▸ **SOURCE PASSAGE**:

============

School furnace broken? Cancer diagnosis? A failing commons means more people begging for funds, but crowdfunding won’t cure poverty or fix systemic ills.
Crowdfunding is fast becoming a way that our society picks winners and losers. While soliciting the openhanded public is a useful way to pull together seed capital for a new artistic endeavor or innovative gadget, other appeals to the good Samaritans of the internet are gaining visibility. As we proceed further down the slope of societal decline, people are increasingly forced to go begging for public goods that should be part of the commons of a first world nation like the United States purports to be. Unfortunately, crowdfunding won’t cure poverty and may even widen the gap between the Haves and Have-Nots.
With the repeal of the Affordable Care Act’s individual mandate, fewer healthy people are likely to buy insurance. With fewer healthy people in the pool, insurance costs will rise for the people who need more coverage, resulting in more of those people dropping out of the market as well. When someone gets sick but can’t afford insurance or medical care, where can one turn?
A recent Mother Jones piece explored the rise in crowdfunding to cover medical expenses. Now it’s possible, if you’re feeling particularly generous, to “shop” sites like YouCaring.com by comparing the marketing appeals of sick people to decide which are worthy of your donation. According to MoJo, dramatic appeals by those with acute, sensational diagnoses tend to do better among donors, with breast cancer one of the most popular causes. Chronic conditions, preventative care, and appeals by those from already underserved communities don’t do as well. One appeal to fund an outreach program to encourage more African-American mothers to breastfeed their children, which would have had a strong impact on the lifetime health of better-nourished infants, received no donations at all. Connecting sick people to a sympathetic public can help a lucky few avoid bankruptcy, but crowdfunding won’t cure poverty and it won’t fix a broken healthcare system.

============

▸ **ENTRIES SHOWN**:
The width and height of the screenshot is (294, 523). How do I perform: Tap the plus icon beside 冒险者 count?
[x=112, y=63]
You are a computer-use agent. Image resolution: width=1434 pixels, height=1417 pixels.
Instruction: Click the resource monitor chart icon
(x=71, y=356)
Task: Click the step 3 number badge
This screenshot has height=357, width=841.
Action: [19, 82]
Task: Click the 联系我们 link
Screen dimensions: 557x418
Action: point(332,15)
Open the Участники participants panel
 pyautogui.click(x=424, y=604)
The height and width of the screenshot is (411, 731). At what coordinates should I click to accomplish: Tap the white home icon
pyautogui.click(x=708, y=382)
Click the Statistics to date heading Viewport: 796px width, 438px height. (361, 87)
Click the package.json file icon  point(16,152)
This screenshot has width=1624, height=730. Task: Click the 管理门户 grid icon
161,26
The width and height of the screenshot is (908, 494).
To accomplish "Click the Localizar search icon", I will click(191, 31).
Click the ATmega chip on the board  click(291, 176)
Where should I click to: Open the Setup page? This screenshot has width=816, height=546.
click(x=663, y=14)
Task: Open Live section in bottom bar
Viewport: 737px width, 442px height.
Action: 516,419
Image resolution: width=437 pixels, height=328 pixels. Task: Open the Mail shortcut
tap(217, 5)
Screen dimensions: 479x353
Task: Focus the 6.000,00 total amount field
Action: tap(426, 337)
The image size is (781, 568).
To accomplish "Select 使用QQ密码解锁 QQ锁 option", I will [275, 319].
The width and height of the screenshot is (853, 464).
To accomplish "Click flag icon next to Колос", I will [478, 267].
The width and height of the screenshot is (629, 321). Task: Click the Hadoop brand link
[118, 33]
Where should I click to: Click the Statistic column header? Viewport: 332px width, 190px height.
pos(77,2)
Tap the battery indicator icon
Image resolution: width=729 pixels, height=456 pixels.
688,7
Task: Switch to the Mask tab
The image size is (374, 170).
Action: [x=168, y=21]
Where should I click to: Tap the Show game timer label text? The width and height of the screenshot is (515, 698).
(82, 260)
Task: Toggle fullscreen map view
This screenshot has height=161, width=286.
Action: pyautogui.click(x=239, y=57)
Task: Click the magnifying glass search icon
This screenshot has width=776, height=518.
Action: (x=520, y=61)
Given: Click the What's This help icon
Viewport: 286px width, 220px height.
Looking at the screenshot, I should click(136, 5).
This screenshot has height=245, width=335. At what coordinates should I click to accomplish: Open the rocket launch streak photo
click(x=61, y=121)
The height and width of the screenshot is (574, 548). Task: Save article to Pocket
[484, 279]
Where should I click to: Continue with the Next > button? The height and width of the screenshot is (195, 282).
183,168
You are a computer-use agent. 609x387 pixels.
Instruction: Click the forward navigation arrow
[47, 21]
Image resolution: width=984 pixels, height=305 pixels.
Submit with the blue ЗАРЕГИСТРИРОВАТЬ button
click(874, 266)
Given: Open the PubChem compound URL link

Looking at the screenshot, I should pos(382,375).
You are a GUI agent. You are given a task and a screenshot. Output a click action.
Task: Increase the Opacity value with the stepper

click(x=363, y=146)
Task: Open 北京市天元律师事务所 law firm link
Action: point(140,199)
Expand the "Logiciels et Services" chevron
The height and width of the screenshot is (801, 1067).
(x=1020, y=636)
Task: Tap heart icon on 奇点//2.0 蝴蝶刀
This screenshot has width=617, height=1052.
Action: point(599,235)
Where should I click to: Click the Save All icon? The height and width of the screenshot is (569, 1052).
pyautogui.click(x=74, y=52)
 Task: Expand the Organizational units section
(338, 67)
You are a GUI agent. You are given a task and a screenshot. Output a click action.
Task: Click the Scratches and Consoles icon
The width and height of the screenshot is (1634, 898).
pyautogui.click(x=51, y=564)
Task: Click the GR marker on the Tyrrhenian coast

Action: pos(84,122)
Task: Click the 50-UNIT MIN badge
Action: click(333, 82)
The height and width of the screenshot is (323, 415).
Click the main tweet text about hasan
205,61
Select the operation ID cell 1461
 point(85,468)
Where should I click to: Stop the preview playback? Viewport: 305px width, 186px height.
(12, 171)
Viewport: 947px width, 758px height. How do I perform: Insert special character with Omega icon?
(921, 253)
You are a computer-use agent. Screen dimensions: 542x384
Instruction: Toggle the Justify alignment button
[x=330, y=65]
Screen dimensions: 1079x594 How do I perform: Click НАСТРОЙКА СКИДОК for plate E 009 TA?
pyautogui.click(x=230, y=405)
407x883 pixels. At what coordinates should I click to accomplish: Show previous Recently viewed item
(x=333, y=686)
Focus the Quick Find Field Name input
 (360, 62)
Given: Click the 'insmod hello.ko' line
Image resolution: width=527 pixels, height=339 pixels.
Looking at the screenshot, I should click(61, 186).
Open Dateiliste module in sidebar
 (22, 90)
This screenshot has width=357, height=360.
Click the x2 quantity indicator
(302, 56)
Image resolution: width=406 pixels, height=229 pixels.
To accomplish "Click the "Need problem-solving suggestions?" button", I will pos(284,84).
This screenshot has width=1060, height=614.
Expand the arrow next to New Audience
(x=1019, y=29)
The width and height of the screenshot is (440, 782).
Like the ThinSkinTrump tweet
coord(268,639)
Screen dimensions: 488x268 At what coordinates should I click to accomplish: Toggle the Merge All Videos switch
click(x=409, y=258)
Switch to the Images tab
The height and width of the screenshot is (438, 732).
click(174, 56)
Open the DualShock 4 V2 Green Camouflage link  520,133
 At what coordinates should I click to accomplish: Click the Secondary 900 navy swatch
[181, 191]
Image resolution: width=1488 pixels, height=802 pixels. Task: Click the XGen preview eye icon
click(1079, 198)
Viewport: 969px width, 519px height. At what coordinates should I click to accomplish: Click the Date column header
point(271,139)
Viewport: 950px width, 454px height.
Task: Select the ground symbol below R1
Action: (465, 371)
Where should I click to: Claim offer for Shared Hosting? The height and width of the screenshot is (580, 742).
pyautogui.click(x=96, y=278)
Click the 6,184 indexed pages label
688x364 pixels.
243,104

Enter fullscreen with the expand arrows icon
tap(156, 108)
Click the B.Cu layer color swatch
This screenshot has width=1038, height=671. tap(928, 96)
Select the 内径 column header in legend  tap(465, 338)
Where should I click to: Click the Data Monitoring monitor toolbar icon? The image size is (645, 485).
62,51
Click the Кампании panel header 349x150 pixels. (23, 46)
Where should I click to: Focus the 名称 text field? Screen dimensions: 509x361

============

Continue the text on crowdfunding and public goods, picking up right after its final sentence. The items have no connection to the text.

▸ **RESPONSE**:
Meanwhile in Baltimore, a cold snap sent temperatures into the teens and broken, outdated school HVAC systems meant children were wearing coats and hats inside their classrooms. Maryland is considered to be one of the wealthiest states in the nation, but that doesn’t mean the funds are spread evenly among all neighborhoods. In this completely unsurprising case, it’s the underfunded schools in minority communities that had classroom temperatures in the 40°F range. At that point, it becomes an exercise in lesser-evilism: keep freezing schools open so that kids might learn something and have a lunch they might not get at home, or close the schools and send working parents into a childcare panic?
When a concerned citizen organized a GoFundMe campaign asking for $20,000 to buy outerwear and space heaters to keep Baltimore’s elementary students warm, donations poured in: over $78,000 in five days. It’s great that people were willing and able to chip in, but it never should have come to that. The health of our commons should be considered a public investment, not a charity case, and crowdfunding won’t cure poverty.
The idea that the safety net should be left solely to charity is popular among a subset of Americans who would prefer a government you could drown in a bathtub. One thing that charity does really well is cater to the moral and social views of people with money to spare. If your ideology causes you to perceive wealth as a sign of virtue, whether it’s due to God’s or the Market’s favor, this quality is a feature. However, if you believe that wealth often comes from fortunate choice of birth parents, from privatizing profits while socializing costs, or from ruthless manipulation of business or government forces, freeing the wealthy to bestow dollars of favor upon those most appealing to them becomes a self-perpetuating problem.
Crowdfunding lowers the philanthropic bar by allowing those with even a few extra dollars to directly support a cause (plus a cut for the crowdfunding site, because even a charity can be a profit center). Unfortunately, that means it takes a much larger consensus among donors to assure success.
Funding seekers with wide, wealthy social networks and charismatic (or manipulative) personalities are likeliest to meet crowdfunding goals, but they’re also more likely to have the social resources to draw upon in the first place. In this way, crowdfunding widens the wealth gap while failing the many who may need it the most. It’s great that Baltimore schools were funded, but what about all the other schools which aren’t? If you met with financial or medical tragedy, would you have the energy to effectively market your crowdfunding campaign?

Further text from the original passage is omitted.